Valga, sul punto, rilevare che se il destinatario della dichiarazione ex art. 1988 c.c.,
“stante l’astrazione della causa debendi”, allorchè agisca “per l’adempimento della
obbligazione”, ha soltanto l’onere di provare la ricorrenza della promessa o della
ricognizione di debito, “e non anche la esistenza del rapporto giuridico da cui essa
trae origine”, incombe, invece, all’autore della dichiarazione “l’onere di provare la
inesistenza o la invalidità o l’estinzione del rapporto fondamentale”; di
conseguenza, “è di palmare evidenza che non è sufficiente perchè detto onere possa
dirsi adempiuto, che lo stesso affermi e dimostri che “altro” rapporto fondamentale
è stato estinto”, essendo, invece, indispensabile non tanto la dimostrazione che “in
precedenza esisteva un rapporto di debito e credito e questo, per qualsiasi motivo, si
è estinto, ma che esista coincidenza – concreta tra tale rapporto (di cui è data la
prova) e quello “presunto” per effetto della ricognizione di debito e non (…) una
mera “compatibilità” astratta tra i due titoli” (così, in motivazione, Cass. Sez. 3,
sent. 23 febbraio 2006, n. 4019, Rv. 587935-01).
6.2. Infine, il quarto motivo è inammissibile.
Esso, a tacer d’altro (ovvero al profilo di “novità” denunciato dal controricorrente,
idoneo a comportare il medesimo esito processuale: cfr., ex multis, Cass. Sez. 1,
sent. 25 ottobre 2017, n. 25319; Rv. 645791-01), si sostanzia nella censura, più che
dell’omesso esame di un “fatto”, della mancata disamina, da parte della Corte
felsinea, della questione giuridica della configurabilità di una “comunione di fatto”
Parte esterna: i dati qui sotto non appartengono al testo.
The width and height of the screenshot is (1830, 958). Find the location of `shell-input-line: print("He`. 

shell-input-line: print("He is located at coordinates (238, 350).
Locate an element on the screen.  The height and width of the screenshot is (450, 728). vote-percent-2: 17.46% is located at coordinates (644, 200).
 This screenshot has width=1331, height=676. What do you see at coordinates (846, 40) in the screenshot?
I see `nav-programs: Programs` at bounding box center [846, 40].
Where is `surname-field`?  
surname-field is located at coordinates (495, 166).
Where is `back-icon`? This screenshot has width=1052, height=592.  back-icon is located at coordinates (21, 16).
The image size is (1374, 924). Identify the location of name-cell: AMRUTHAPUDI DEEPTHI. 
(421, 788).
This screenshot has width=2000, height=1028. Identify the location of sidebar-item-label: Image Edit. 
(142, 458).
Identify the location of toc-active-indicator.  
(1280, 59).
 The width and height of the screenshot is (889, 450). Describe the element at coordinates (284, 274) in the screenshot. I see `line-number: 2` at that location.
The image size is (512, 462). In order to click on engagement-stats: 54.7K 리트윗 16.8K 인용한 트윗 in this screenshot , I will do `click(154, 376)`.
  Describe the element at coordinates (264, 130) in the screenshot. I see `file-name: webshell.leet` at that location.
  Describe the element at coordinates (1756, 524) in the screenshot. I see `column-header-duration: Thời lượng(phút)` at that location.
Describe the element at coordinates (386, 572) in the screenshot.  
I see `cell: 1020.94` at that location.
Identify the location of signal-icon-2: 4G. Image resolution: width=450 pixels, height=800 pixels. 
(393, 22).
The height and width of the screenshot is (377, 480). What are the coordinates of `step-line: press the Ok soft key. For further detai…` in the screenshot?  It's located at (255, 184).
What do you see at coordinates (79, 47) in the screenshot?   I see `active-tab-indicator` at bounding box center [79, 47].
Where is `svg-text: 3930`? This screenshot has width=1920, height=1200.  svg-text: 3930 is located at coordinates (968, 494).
(a somiglianza della comunione patrimoniale tra i coniugi) tra i conviventi more
uxorio.
Così intesa, dunque, la censura non appare idonea ad integrare, neppure
astrattamente, il vizio suscettibile di riconduzione al novellato testo dell’art. 360
c.p.c., comma 1, n. 5), visto che esso deve investire “non una “questione” o un
“punto” della sentenza” (come avvenuto, invece, nel presente caso), “ma un fatto
vero e proprio, e quindi un fatto principale, ex art. 2697 c.c. (cioè, un fatto
costitutivo, modificativo, impeditivo o estintivo), oppure secondario (cioè, dedotto
in funzione di prova di un fatto principale)”; cfr., da ultimo, in motivazione Cass.
Sez. 1, sent. 8 settembre 2016, n. 17761, R. 641174-01; in senso analogo – sulla
necessità che l’omesso esame investa sempre un “fatto storico, principale o
secondario” – si veda anche Cass. Sez. 6-5, ord. 4 ottobre 2017, n. 23238, Rv.
646308-01.
7. Le spese seguono la soccombenza e sono liquidate come da dispositivo, ai sensi
del D.M. 10 marzo 2014, n. 55.
8. A carico della ricorrente, rimasta soccombente, sussiste l’obbligo di versare un
ulteriore importo a titolo di contributo unificato, ai sensi del D.P.R. 30 maggio
2002, n. 115, art. 13, comma 1 quater.
P.Q.M.
La Corte rigetta il ricorso principale e condanna S.F. a rifondere ad P.E. le spese del
presente giudizio, che liquida in Euro 9.600,00, più Euro 200,00 per esborsi e
spese forfettarie nella misura del 15%, oltre accessori di legge.
Ai sensi del D.P.R. 30 maggio 2002, n. 115, art. 13, comma 1 quater, nel testo
introdotto dalla L. 24 dicembre 2012, n. 228, art. 1, comma 17, la Corte dà atto della
sussistenza dei presupposti per il versamento, da parte della ricorrente,
dell’ulteriore importo a titolo di contributo unificato, pari a quello dovuto per il
ricorso, a norma dello stesso art. 13, comma 1 bis.
Così deciso in Roma, nella Camera di Consiglio della Sezione Terza Civile della
Corte di Cassazione, il 24 ottobre 2017.